→ **WHAT TO DO**
Copy out the lines word for word, starting at the line that contains "Task: Point to the Snow Depth panel title" and ending after the line that contains "Action: [204, 236]".

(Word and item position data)
------------------------------------------------------------

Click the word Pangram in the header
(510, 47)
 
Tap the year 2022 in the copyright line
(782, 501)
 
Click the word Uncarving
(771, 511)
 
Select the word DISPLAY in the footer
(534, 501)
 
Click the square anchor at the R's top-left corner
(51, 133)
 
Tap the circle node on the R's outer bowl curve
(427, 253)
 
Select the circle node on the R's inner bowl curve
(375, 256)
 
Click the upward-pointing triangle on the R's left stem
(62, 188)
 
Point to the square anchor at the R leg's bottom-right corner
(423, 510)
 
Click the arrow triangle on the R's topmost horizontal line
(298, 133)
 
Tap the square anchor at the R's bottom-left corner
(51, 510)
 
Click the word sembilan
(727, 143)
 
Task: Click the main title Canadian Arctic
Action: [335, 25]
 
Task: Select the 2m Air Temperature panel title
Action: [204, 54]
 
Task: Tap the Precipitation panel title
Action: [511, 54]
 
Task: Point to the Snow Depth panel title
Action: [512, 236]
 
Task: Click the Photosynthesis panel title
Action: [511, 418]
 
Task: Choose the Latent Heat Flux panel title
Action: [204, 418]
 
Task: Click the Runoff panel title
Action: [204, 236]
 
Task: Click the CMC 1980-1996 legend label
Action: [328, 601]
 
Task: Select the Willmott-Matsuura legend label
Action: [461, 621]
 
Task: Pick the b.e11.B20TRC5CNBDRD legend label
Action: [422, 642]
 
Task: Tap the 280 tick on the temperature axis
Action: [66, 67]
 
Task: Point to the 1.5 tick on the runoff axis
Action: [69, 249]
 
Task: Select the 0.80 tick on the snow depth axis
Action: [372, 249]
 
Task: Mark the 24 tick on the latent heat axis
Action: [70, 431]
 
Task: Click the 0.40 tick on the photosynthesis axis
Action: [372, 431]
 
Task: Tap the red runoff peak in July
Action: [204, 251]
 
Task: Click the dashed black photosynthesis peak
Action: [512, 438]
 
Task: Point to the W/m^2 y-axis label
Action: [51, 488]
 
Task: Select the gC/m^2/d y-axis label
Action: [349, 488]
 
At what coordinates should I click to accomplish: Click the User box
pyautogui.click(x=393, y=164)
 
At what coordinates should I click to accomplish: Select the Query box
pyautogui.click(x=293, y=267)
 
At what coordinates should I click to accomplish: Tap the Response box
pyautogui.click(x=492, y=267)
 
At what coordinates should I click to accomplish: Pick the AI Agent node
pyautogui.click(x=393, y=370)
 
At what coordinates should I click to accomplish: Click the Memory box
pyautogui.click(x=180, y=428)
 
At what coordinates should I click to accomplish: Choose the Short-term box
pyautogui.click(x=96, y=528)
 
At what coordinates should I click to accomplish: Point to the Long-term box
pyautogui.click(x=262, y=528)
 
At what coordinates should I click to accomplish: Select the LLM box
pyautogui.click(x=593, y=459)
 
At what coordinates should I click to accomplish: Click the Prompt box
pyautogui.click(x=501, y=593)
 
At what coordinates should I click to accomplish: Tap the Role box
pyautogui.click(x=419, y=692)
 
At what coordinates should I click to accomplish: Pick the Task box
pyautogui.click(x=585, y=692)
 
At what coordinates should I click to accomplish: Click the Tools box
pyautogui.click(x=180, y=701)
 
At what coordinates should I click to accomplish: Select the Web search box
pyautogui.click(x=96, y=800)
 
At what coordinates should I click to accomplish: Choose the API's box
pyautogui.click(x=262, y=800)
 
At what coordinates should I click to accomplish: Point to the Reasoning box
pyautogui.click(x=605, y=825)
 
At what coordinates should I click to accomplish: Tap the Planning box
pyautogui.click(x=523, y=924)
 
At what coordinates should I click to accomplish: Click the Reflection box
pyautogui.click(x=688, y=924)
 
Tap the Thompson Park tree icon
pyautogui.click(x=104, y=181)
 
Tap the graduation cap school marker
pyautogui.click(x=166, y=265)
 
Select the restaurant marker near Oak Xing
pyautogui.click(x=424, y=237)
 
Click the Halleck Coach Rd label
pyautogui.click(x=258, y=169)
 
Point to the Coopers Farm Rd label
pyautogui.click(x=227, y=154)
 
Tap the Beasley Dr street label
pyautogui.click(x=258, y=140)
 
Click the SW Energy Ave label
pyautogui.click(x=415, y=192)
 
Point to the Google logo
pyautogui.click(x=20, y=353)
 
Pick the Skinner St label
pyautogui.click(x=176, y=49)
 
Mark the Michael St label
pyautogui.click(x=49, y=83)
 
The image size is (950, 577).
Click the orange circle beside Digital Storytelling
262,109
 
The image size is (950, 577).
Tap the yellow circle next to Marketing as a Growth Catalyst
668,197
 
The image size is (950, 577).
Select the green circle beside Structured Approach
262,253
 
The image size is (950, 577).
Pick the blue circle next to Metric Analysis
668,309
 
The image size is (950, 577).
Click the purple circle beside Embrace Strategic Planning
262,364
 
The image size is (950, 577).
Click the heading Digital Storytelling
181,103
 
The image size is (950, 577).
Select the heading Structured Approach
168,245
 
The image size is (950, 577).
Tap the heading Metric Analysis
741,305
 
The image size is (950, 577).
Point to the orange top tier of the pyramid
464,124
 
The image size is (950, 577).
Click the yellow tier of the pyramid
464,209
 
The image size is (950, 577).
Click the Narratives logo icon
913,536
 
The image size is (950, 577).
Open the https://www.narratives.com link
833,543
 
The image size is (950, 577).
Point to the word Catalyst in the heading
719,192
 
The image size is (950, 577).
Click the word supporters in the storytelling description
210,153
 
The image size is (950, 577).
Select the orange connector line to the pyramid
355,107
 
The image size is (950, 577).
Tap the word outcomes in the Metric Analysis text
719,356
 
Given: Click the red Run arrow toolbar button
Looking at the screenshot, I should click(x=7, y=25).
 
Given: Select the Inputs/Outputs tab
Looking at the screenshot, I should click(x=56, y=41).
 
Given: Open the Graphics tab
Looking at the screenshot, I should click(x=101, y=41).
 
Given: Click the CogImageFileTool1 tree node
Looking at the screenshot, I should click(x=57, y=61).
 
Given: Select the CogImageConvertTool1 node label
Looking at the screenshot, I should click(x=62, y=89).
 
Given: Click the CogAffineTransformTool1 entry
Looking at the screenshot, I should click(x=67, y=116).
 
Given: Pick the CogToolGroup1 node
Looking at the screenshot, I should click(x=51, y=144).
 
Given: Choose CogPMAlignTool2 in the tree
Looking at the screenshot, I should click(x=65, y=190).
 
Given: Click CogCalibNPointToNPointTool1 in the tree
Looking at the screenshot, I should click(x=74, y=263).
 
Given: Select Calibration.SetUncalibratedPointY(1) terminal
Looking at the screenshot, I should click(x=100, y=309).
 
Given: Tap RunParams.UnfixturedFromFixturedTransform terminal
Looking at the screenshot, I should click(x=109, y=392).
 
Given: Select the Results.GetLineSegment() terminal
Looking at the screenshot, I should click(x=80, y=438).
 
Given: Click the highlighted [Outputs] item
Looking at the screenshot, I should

------------------------------------------------------------

→ **SOLUTION FOR THIS EXERCISE**
Task: Point to the Snow Depth panel title
Action: [512, 236]
 
Task: Click the Photosynthesis panel title
Action: [511, 418]
 
Task: Choose the Latent Heat Flux panel title
Action: [204, 418]
 
Task: Click the Runoff panel title
Action: [204, 236]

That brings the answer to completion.